He laughed. “I wasn’t worried about that. I was with my… my cousins.”

“Oh.”

“They’re twins,” he explained. “And very cool. Astrid and Artie. They’re the best.” He smiled, like he was calling them to mind. “Have you been?”

“To Paris?” I shook my head, suddenly feeling out of my depth. But then a second later, I remembered Russell had said his mother was French. This suddenly didn’t feel quite so intimidating—maybe he’d been there visiting relatives. “Non. Not yet, I mean. Hopefully someday.”

“I just thought… because your mom.” I looked at him sharply. “Because she was in London—I thought maybe when you would visit her, you guys went over there.”

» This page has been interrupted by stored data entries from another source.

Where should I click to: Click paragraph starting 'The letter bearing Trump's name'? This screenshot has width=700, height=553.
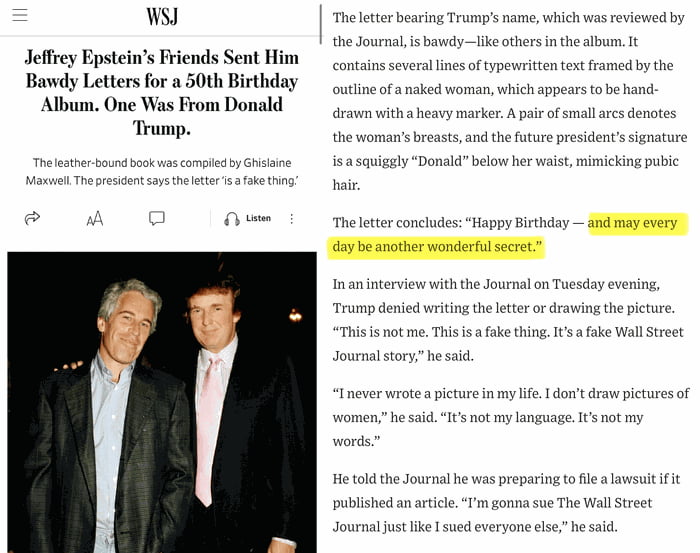coord(509,101)
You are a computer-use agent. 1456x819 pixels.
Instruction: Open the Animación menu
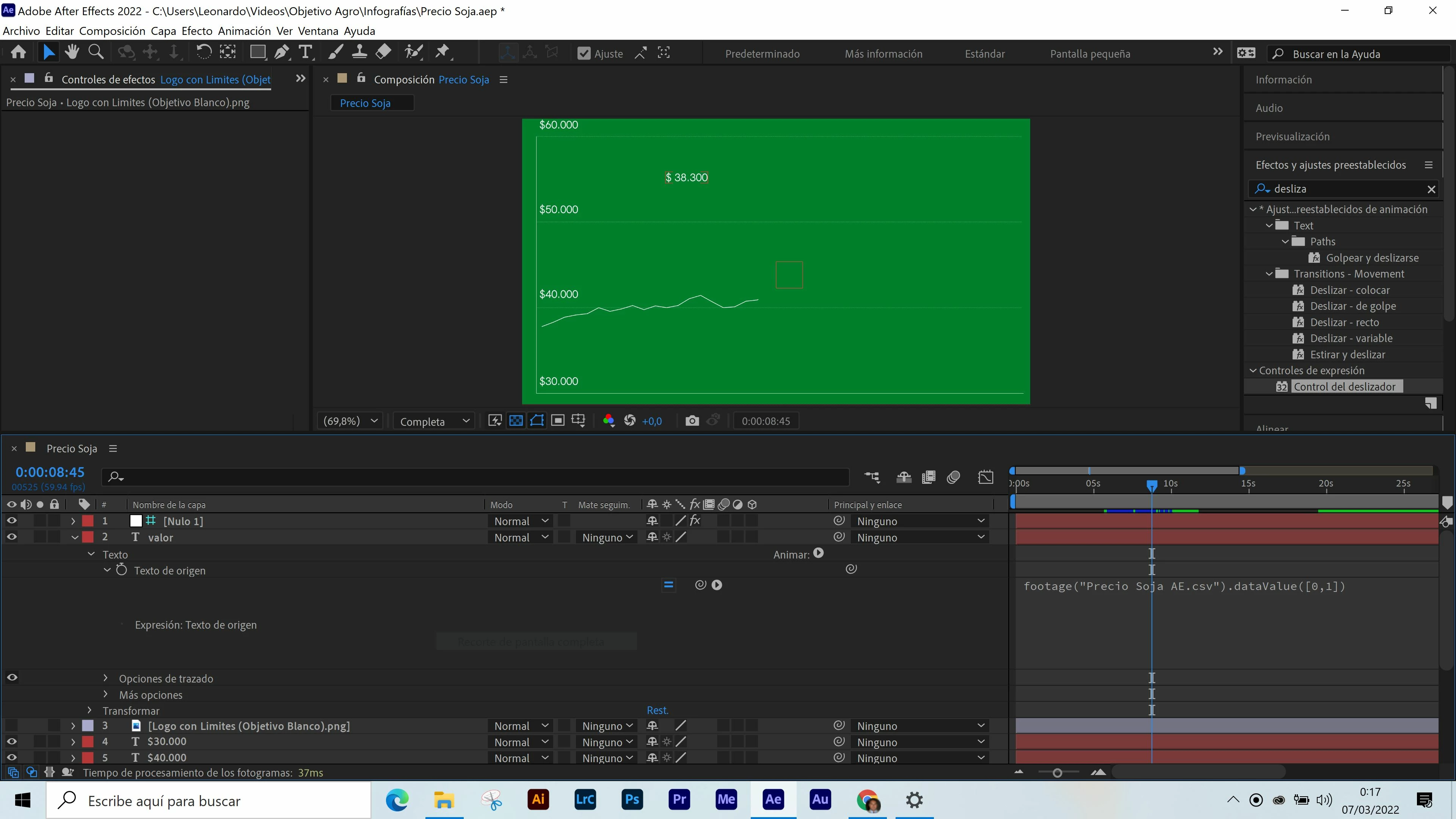(244, 30)
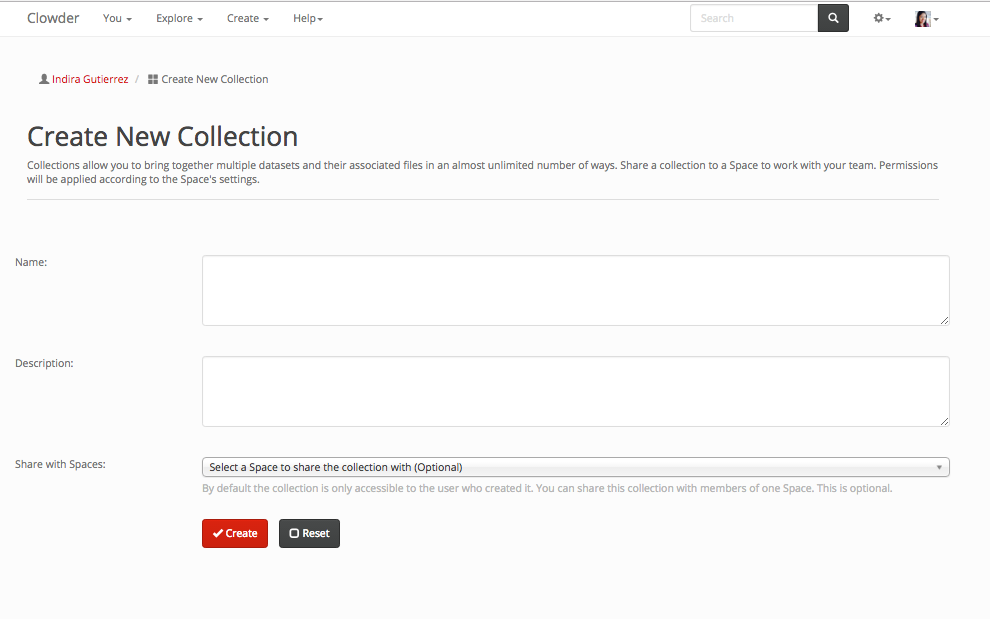This screenshot has width=990, height=619.
Task: Open the gear settings menu
Action: click(881, 18)
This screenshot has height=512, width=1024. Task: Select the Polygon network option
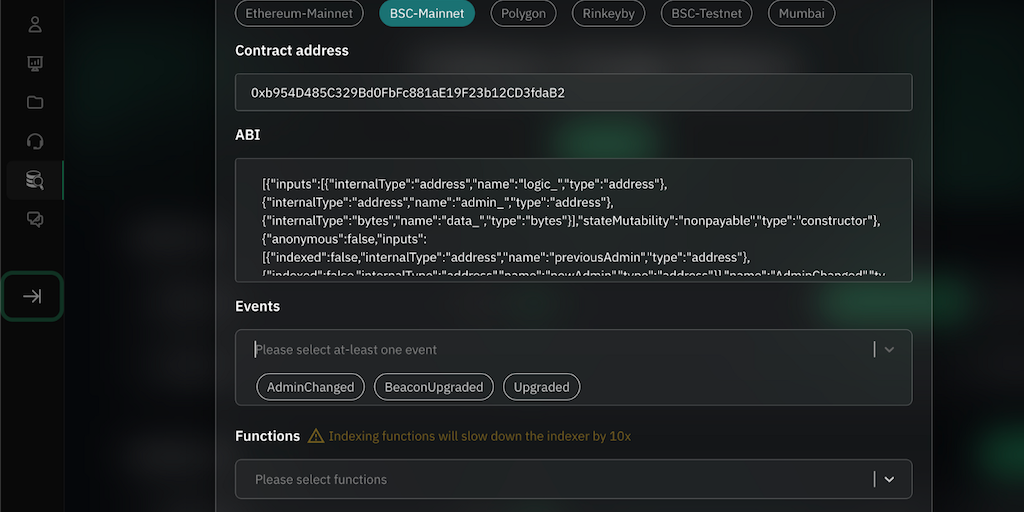tap(524, 13)
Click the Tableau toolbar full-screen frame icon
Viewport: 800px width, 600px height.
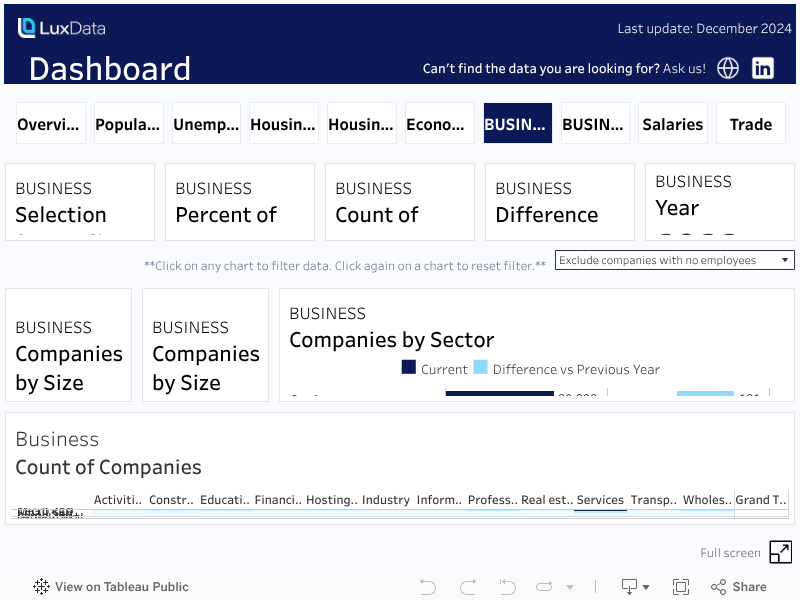[681, 587]
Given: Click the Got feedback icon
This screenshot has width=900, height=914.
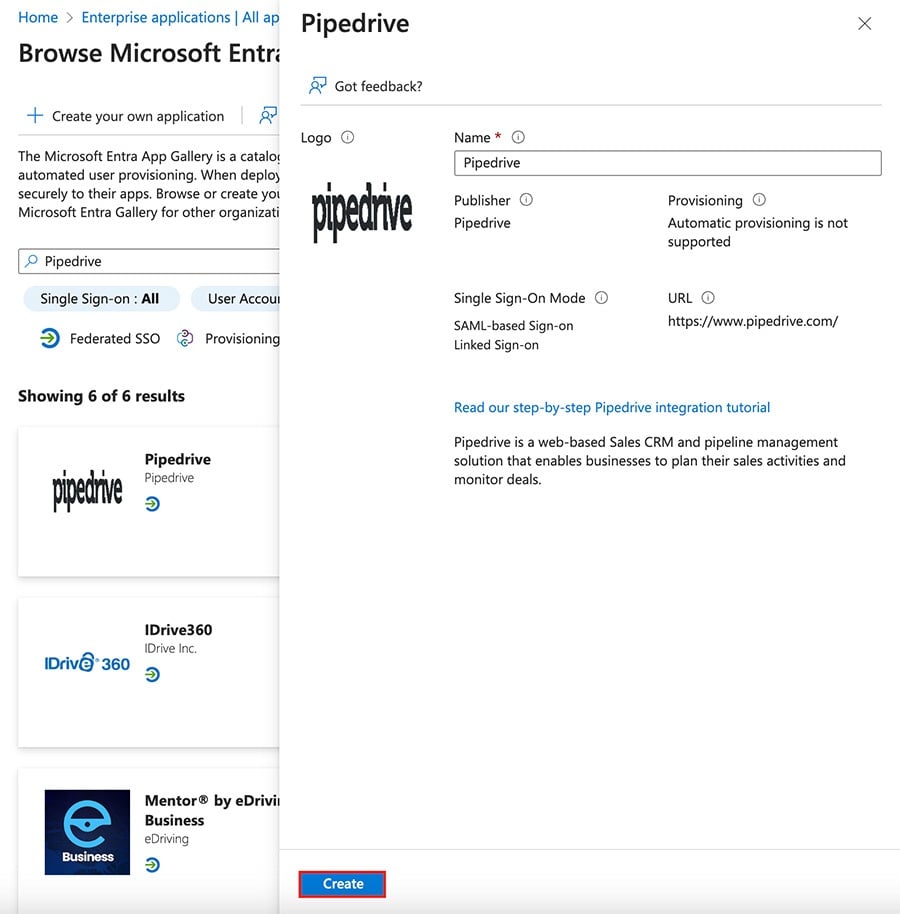Looking at the screenshot, I should coord(317,86).
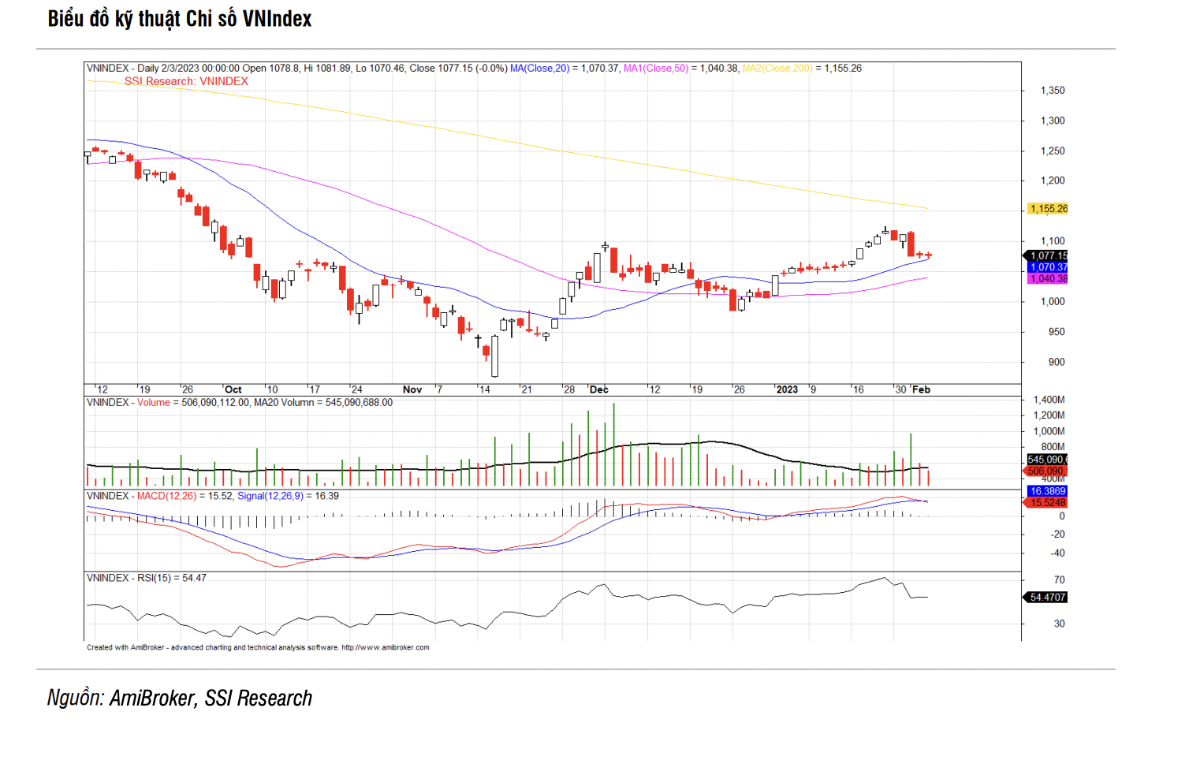Click the Nov label on the date axis
Screen dimensions: 1200x771
point(412,389)
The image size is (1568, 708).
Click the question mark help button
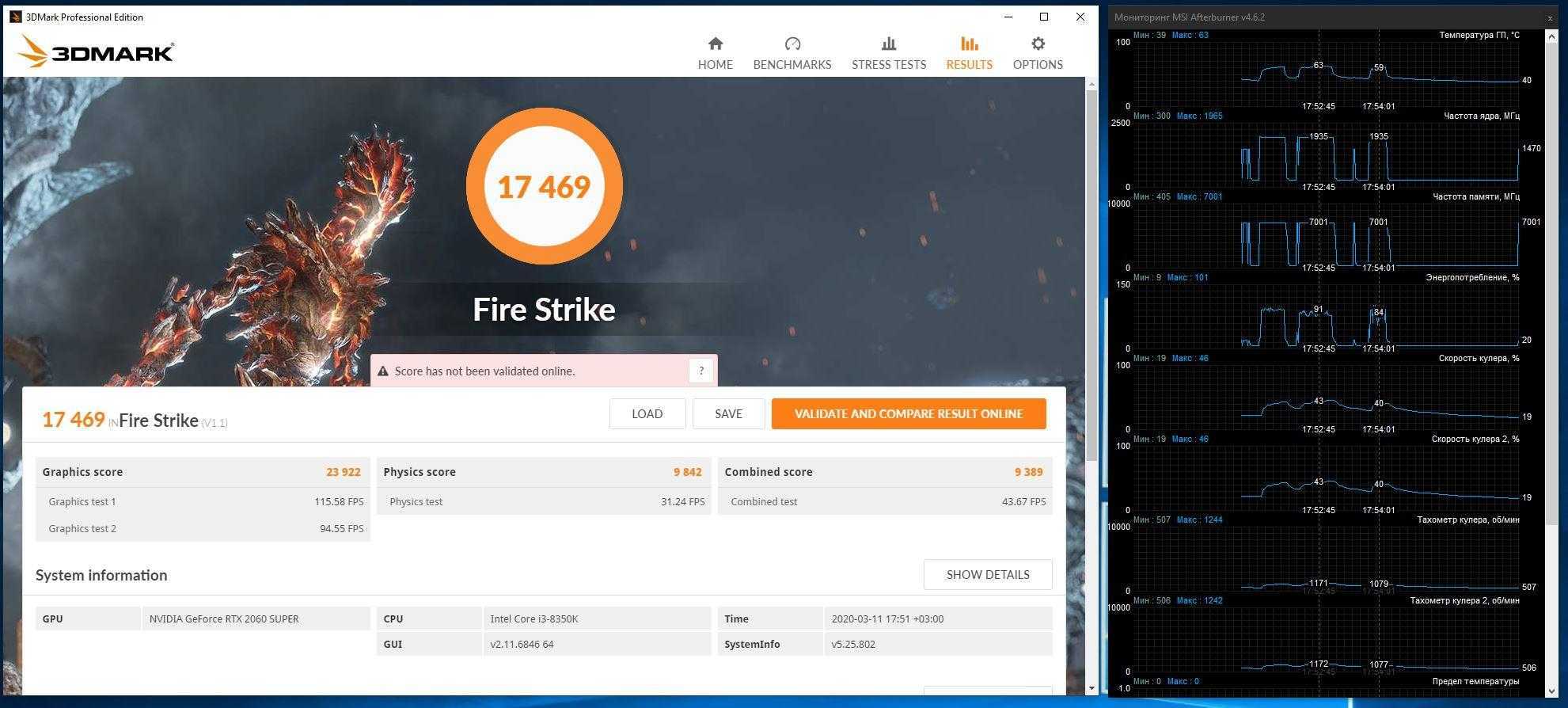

“No,” I said, keeping my voice light, ready to move far away from this subject. “I’ve only been out of the country a few times. Mexico, Prince Edward Island—”

“Where’s that?”

“Canada,” I said, trying not to sound as scandalized as I felt. “It’s where all the L. M. Montgomery books are set.” Russell just looked at me, his expression blank. “See, this is how I can tell you don’t have sisters. She wrote Anne of Green Gables, the Emily books…”

“Oh, right! Got it.”

“And then we went to Panama a few years ago.”

“Panama?”

We moved forward a step in line. The line really wasn’t moving very fast, but I found I didn’t particularly mind. “Yeah, my dad got their tourism account and was trying to help them rebrand. The official slogan before had just been ‘Panama!’ with an exclamation point. He was trying to come up with something a little more specific.”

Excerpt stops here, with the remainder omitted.